I just picked a 15 year old TT cheap, Looked over it, Found faults, Got a few hundy in parts from Woody at Drywallzone, Fixed it and its running pretty dam fine now, Im very happy with it, Its amazing what some new parts can do to a taper so dont overlook the old not working models, Its not that hard to sus em out, I guess DM And COL are the leaders, Why is blueline/tapepro never mentioned, There removable head model looks like a good idea??


----------



## suncoast drywaller (Sep 4, 2009)

smisner50s said:


> dwm...KING TAPER:thumbup:


sm Have had the king taper for about six months now ,although have had a few dramas with it I am happy with it . Am impressed with columbia with their help and support we get from them :thumbsup:tt


----------



## FrenchTouch (Mar 17, 2011)

*Drywall master king taper*

We recently purchased a set of taping tools from ALL WALL .
Absolutely excellent service - we paid with our credit card over the telephone and received our delivery to France within a week. :thumbup:

We decided to purchase a DRYWALL MASTER KING TAPER + BOXES ETC. 
I am really impressed especially with the removable head, it makes cleaning up after the job really quick and you can see that the machine is clean and ready for the next use without any doubt.:thumbsup:
Also the quality of the bazooka is excellent in comparison to the other machines I have used. 

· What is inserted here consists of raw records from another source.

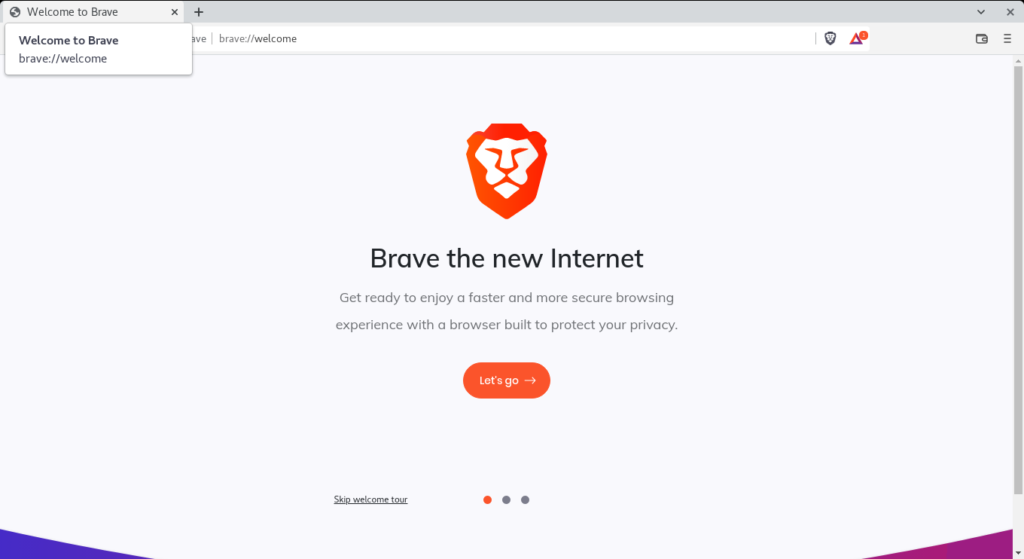Open a new tab with plus icon
The height and width of the screenshot is (559, 1024).
(199, 12)
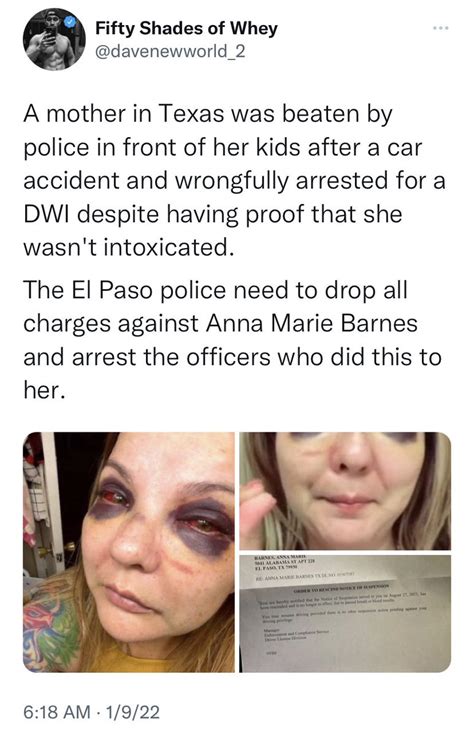
Task: Click the word 'intoxicated' in the tweet
Action: (x=167, y=248)
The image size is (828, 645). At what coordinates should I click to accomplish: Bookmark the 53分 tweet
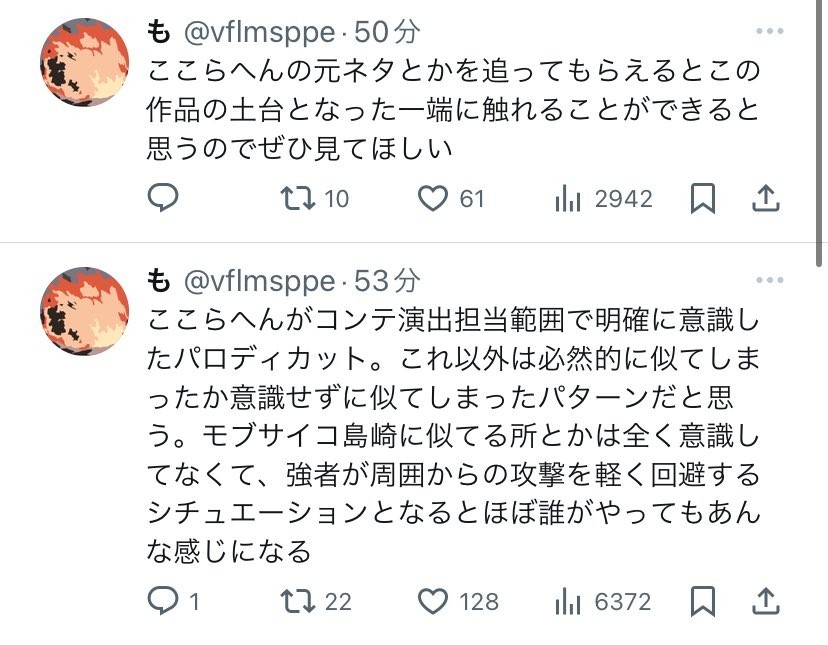point(703,601)
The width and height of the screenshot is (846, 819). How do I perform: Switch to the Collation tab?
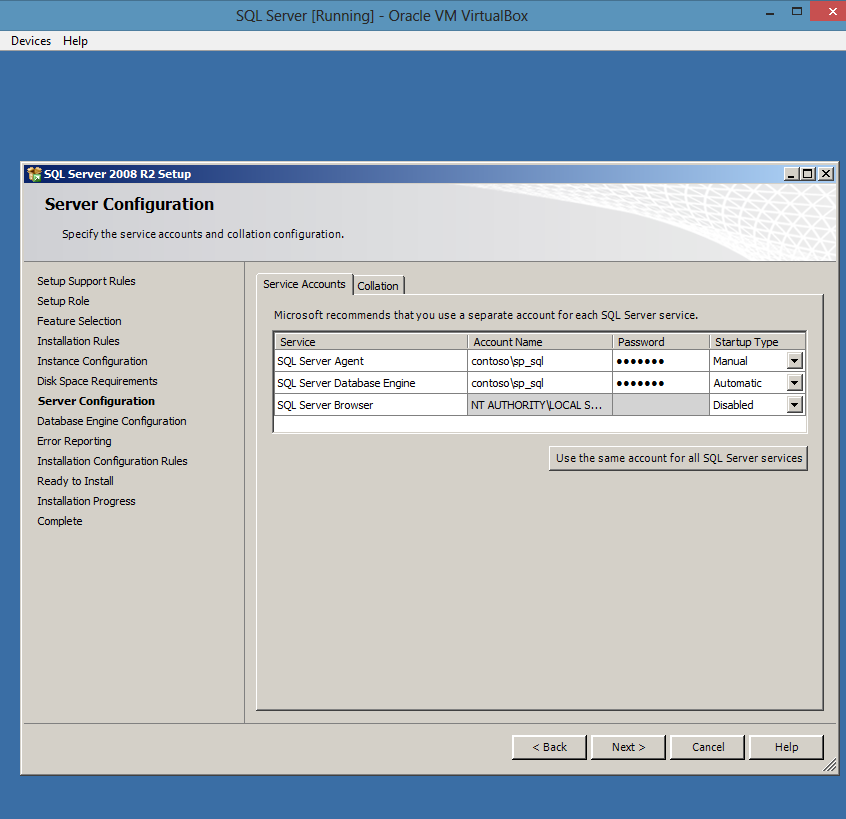(378, 285)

It's abit like driving a Mercedes in comparison to a Ford. 

I hope my views help in you making a decision to purchase a KING.


----------



## 2buckcanuck (Jul 9, 2010)

frenchtouch
So what happened with NEWTAPINGTOOLS.COM ,did you get that resolved :blink:


----------



## FrenchTouch (Mar 17, 2011)

Well as you can imagine, after seeing numerous herds of pigs flying past .........

No, no good news on that horizon, doing the right thing didn't actually materialise.

However one of our greatest problems is that we have principles - so the matter has been reported and taken on by the FBI.

Watch this space

Thanks for your concern - we still believe there are more good people than bad.

Got to go now, we visited SAINT EMILLION last week and I just caught the sound of a cork being pulled.


----------



## cazna (Mar 28, 2010)

FrenchTouch said:


> Well as you can imagine, after seeing numerous herds of pigs flying past .........
> 
> No, no good news on that horizon, doing the right thing didn't actually materialise.
> 
> ...


Glad to hear your chasing it up frenchtouch, dont let newtapingtools get away with it, :thumbsup:


----------



## M T Buckets Painting (Nov 27, 2010)

FrenchTouch said:


> We recently purchased a set of taping tools from ALL WALL .
> Absolutely excellent service - we paid with our credit card over the telephone and received our delivery to France within a week. :thumbup:
> 
> We decided to purchase a DRYWALL MASTER KING TAPER + BOXES ETC.
> ...


I also purchased a set of Drywall Master tools from All-Wall. Great service from All-Wall. I got the finishing set boxes, pump and angle tools.(no taper) It seems that the DM boxes run better than any others that I have used which would include Northstar Tape Tech and BlueLine. By far the Drywall Master tools run better than any of those. Not to mention the good fellas at Drywall Master give the best customer support that I have ever experienced. I was even given the personal cell number of their tool guru who is very knowledgable. He is in his 70's if I'm not mistaken.

I hope that you are as happy with your Drywall Master tools as I am.:thumbup:


----------